▶ [Provided data]:
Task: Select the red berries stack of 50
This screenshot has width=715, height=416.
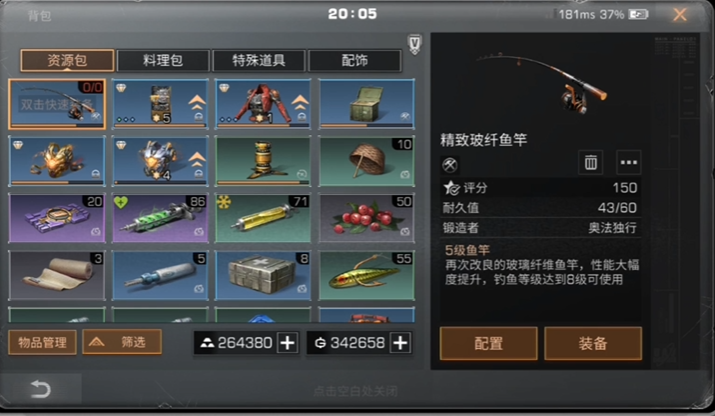Action: (x=367, y=218)
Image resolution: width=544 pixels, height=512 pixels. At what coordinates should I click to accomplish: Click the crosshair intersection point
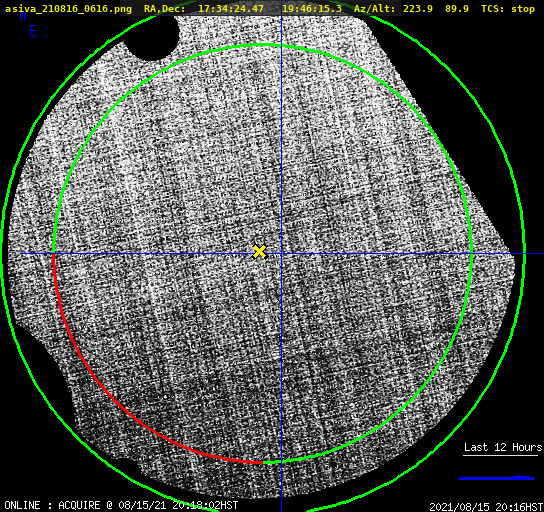(281, 254)
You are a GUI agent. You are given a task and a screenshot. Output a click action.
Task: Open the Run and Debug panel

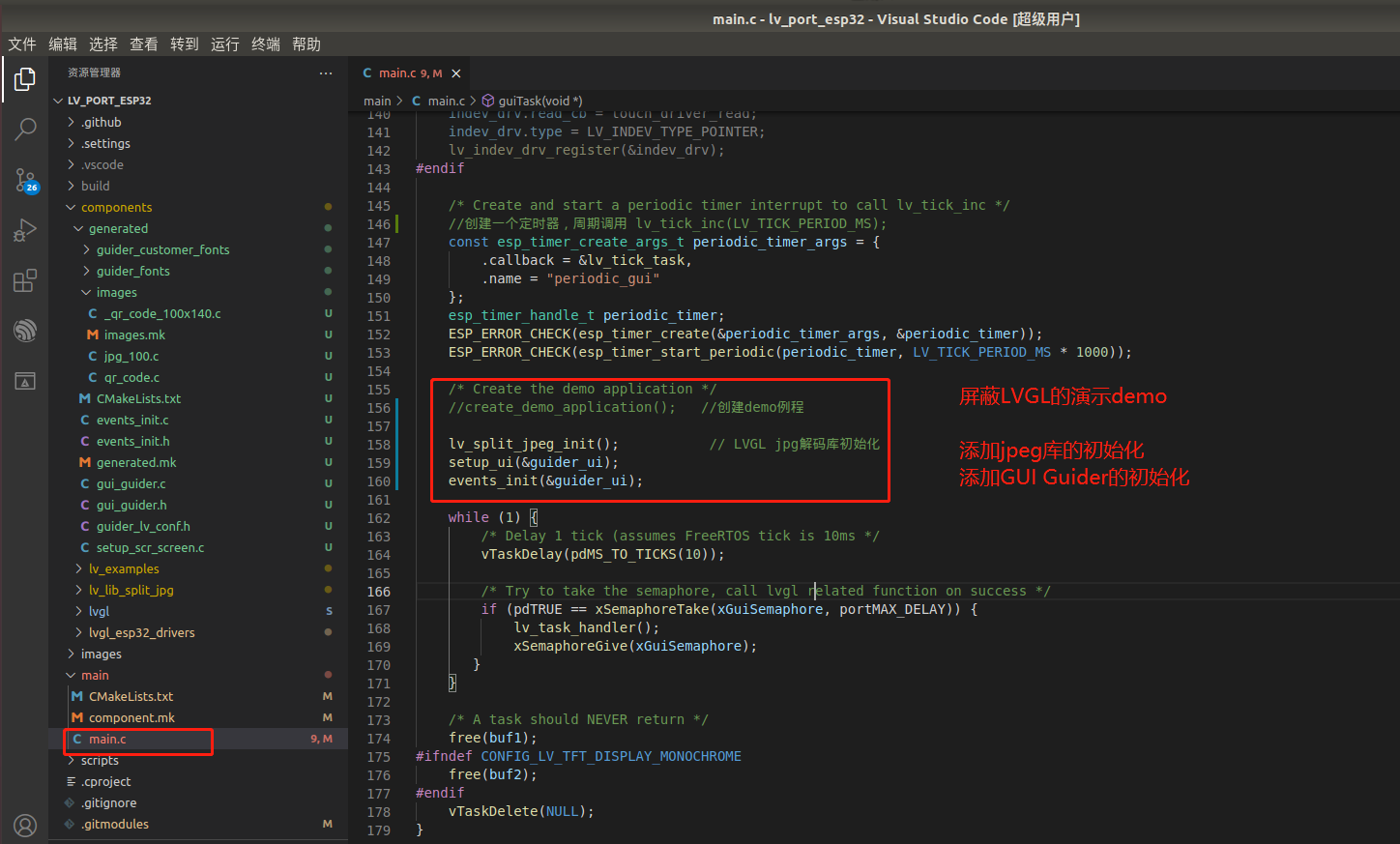[24, 230]
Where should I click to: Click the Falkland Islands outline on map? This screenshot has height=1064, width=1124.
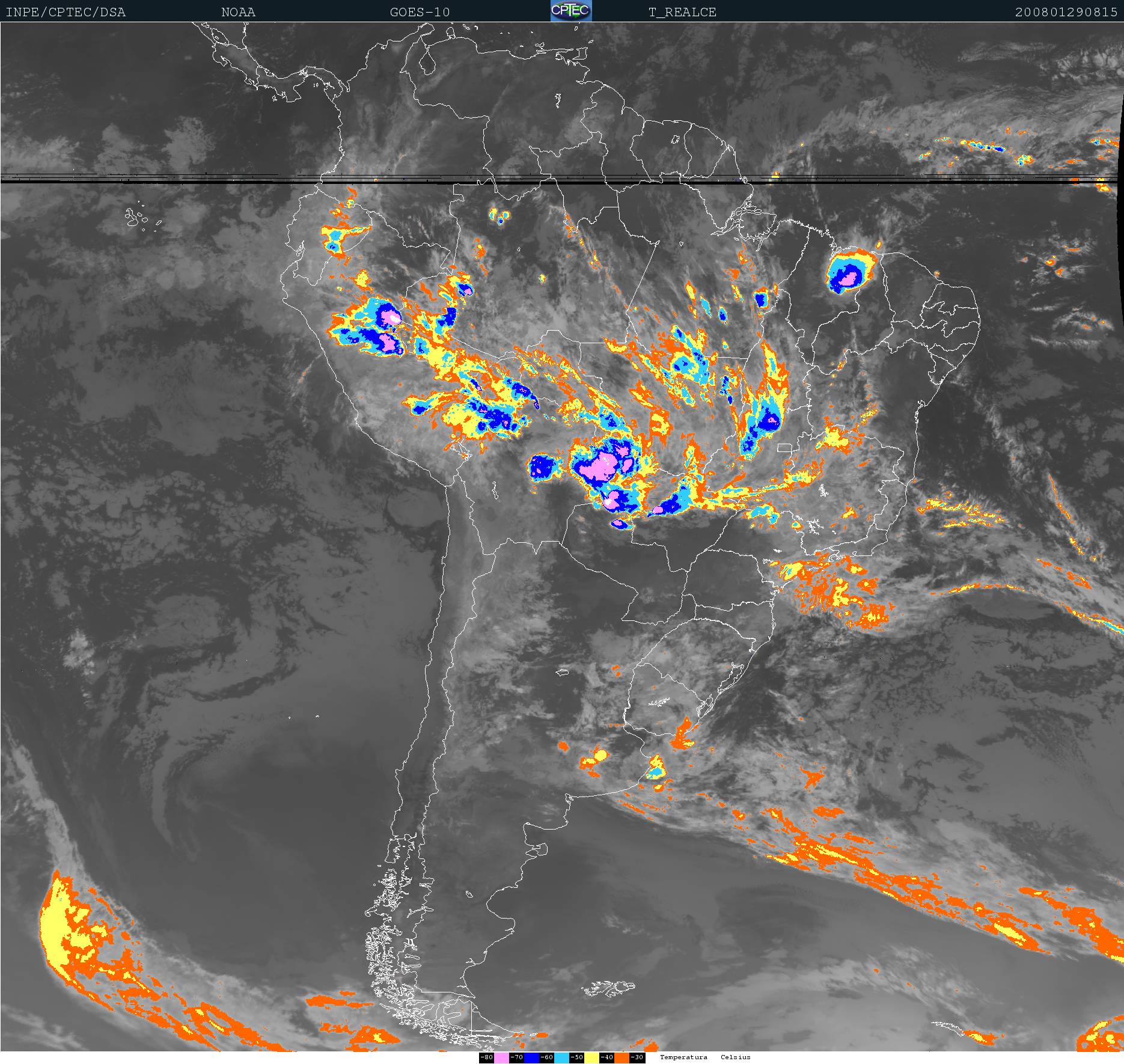pyautogui.click(x=608, y=987)
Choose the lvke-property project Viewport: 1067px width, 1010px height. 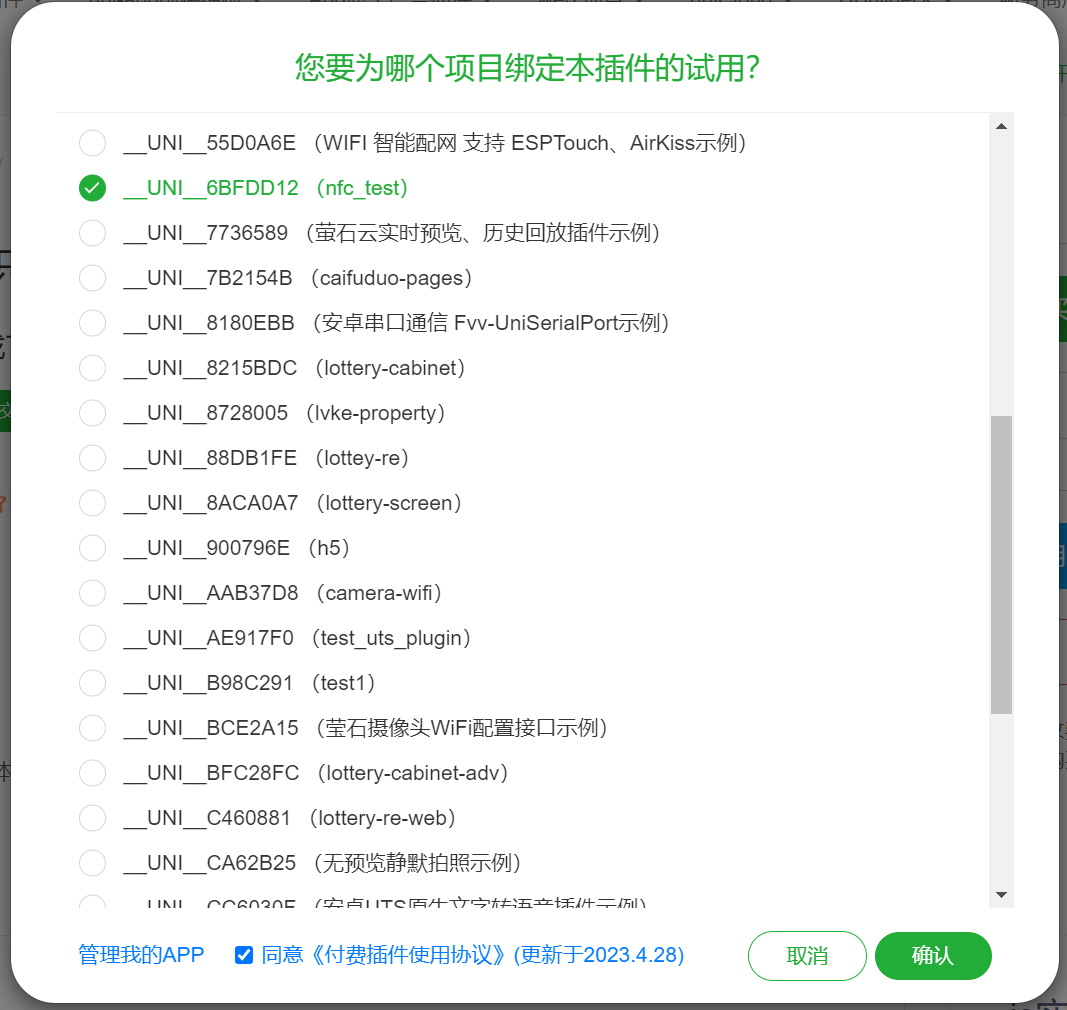point(92,413)
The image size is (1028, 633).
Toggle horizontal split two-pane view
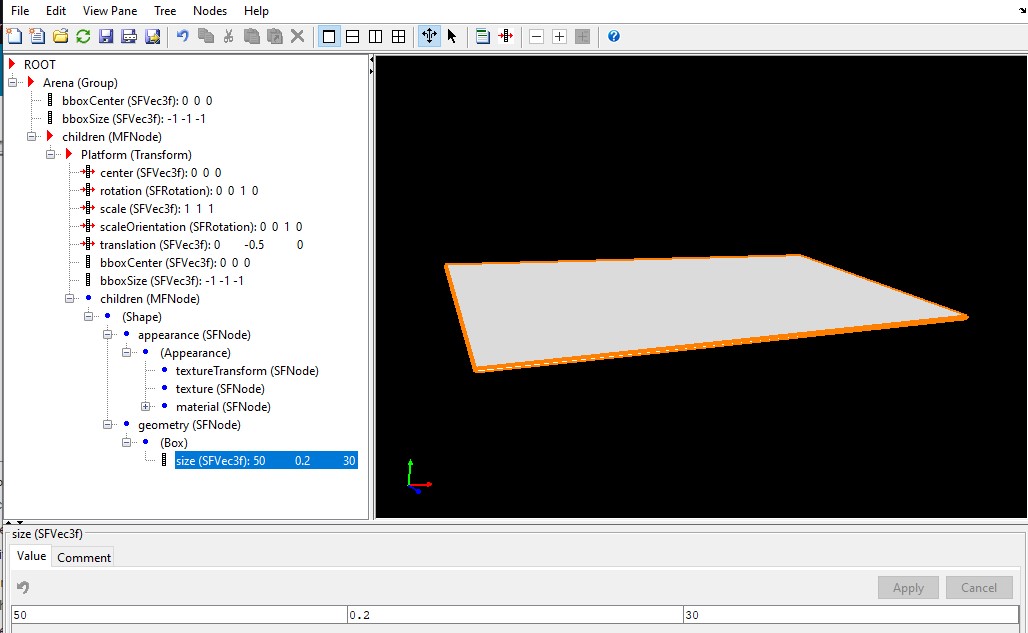(352, 36)
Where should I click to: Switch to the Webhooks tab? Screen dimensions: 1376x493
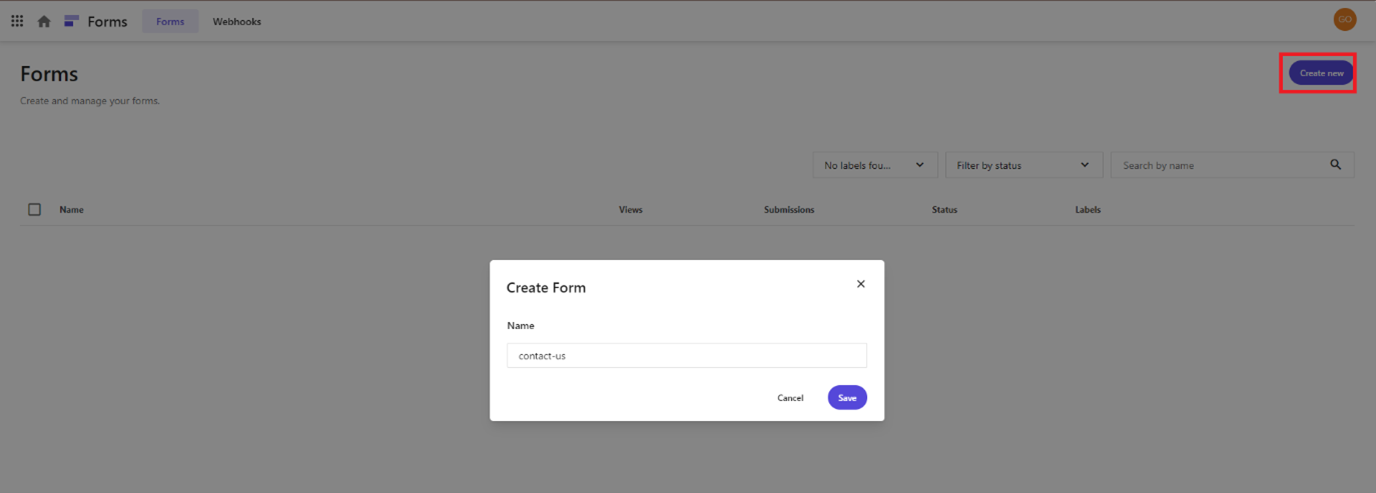pos(237,21)
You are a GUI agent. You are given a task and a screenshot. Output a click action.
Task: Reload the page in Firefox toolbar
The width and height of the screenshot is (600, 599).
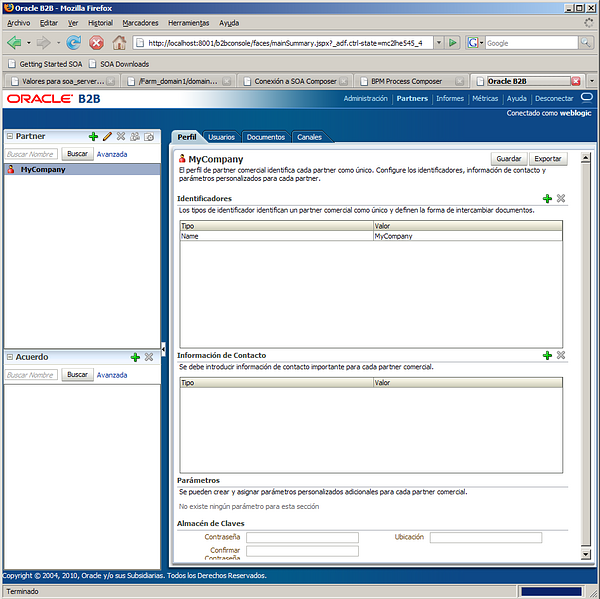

▶ [Work order]: Write out only the lines from the one that contains "Where should I click to: Switch" through the last line of the records above, both included, word for word and without the pictures.

▶ [Solution to this exercise]:
Where should I click to: Switch to the Webhooks tab? Screen dimensions: 1376x493
pos(237,21)
You are a GUI agent. You are given a task and a screenshot. Output a click action.
Task: Reload the page in Firefox toolbar
The width and height of the screenshot is (600, 599).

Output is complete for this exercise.